= Task input =
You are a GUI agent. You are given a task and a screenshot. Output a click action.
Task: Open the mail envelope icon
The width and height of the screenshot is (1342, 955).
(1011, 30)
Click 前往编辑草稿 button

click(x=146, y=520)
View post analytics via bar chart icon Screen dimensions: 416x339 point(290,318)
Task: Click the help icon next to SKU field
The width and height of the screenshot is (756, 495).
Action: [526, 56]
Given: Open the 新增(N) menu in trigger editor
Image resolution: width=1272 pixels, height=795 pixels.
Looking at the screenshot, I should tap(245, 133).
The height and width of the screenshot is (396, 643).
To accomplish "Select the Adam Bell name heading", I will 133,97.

= What to do =
If a line in the listing holds the word "Open", copy it out.

= Exercise output =
Task: Open the mail envelope icon
Given: Open the 新增(N) menu in trigger editor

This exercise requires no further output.